Canetas para tratamentos de obesidade e diabetes tipo 2 — Foto: Editoria de arte/g1
Como a pesquisa foi feita
No estudo, descobriu-se que pessoas com diabetes que receberam a prescrição de semaglutida eram mais de quatro vezesmais propensas a serem diagnosticadas com a condição rara. Já aqueles com sobrepeso ou obesidade e prescritos com o medicamento eram mais de sete vezesmais propensos a receber o diagnóstico.
Os pesquisadores, no entanto, ainda NÃO sabem por que ou como essa associação existe, e por que houve uma diferença relatada nos grupos diabéticos e com sobrepeso.
Nossas descobertas devem ser vistas como significativas, mas provisórias, pois são necessários estudos futuros para examinar essas questões em uma população muito maior e mais diversa.
— Joseph Rizzo, diretor do Serviço de Neuro-Oftalmologia do hospital especializado Mass. Eye and Ear.
Para realizar o estudo, os pesquisadores analisaram os registros de mais de 17 mil pacientes do Mass Eye and Ear tratados nos seis anos desde o lançamento do Ozempic em 2017 e os dividiram entre aqueles que foram diagnosticados com diabetes ou sobrepeso e obesidade.
Assim, eles compararam pacientes que receberam prescrições de semaglutida com aqueles que tomavam outros medicamentos para diabetes ou perda de peso.
O estudo observacional de 36 meses envolveu 710 adultos com diabetes tipo 2 e 979 tomando medicamentos para perda de peso.
Em seguida, analisaram a taxa de diagnósticos de NOIA-NA nos grupos, revelando aumentos significativos no risco.
A taxa do problema ocular foi de 8,9% para aqueles que tomavam semaglutida para diabetes tipo 2, em comparação com 1,8% para pacientes que usavam medicamentos para diabetes que não são análogo ao GLP-1.

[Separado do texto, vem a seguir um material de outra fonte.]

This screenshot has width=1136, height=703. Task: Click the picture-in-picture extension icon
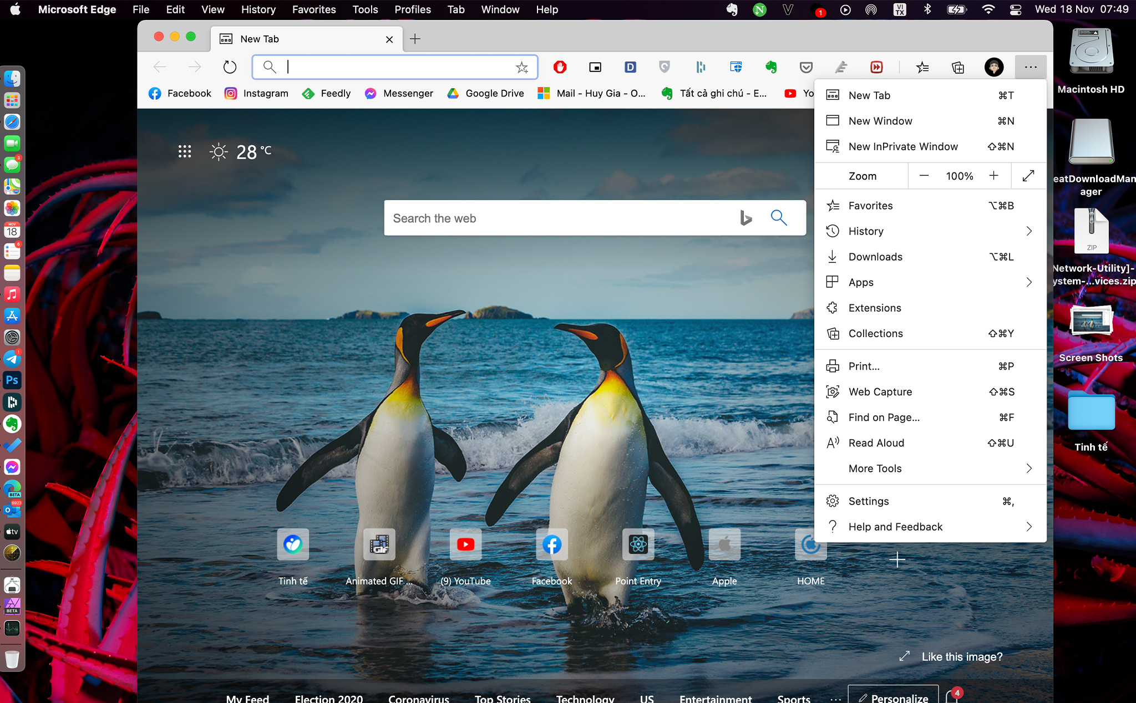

Entre os pacientes que receberam prescrição de semaglutida para excesso de peso ou obesidade, a taxa de NOIA-NA foi de 6,7%, em comparação com 0,8% para aqueles que usavam outros tipos de medicamentos para redução de peso.
Canetas para tratar obesidade e diabetes tipo 2: entenda como agem
Além de não provar causalidade e da incerteza sobre o motivo da associação com a condição rara de perda ocular, os pesquisadores também destacaram várias limitações na pesquisa.
Uma das suas principais restrições está no fato de que o Mass. Eye and Ear, localizado em em Boston, nos Estados Unidos, vê um número incomumente alto de pessoas com doenças de visão raras, uma tendência que pode inferir nos resultados da pesquisa, que inclusive observou um pequeno número de casos de NOIA-NA.
Além disso, os pesquisadores também não conseguiram verificar se os pacientes observados aderiram consistentemente ao tratamento com semaglutida ou se interromperam o uso em algum momento, o que poderia ter afetado seu risco.
“Esta é uma informação que não tínhamos antes e deve ser incluída nas discussões entre pacientes e seus médicos, especialmente se os pacientes tiverem outros problemas conhecidos no nervo óptico, como glaucoma, ou se houver perda visual significativa pré-existente por outras causas”, alertou Rizzo.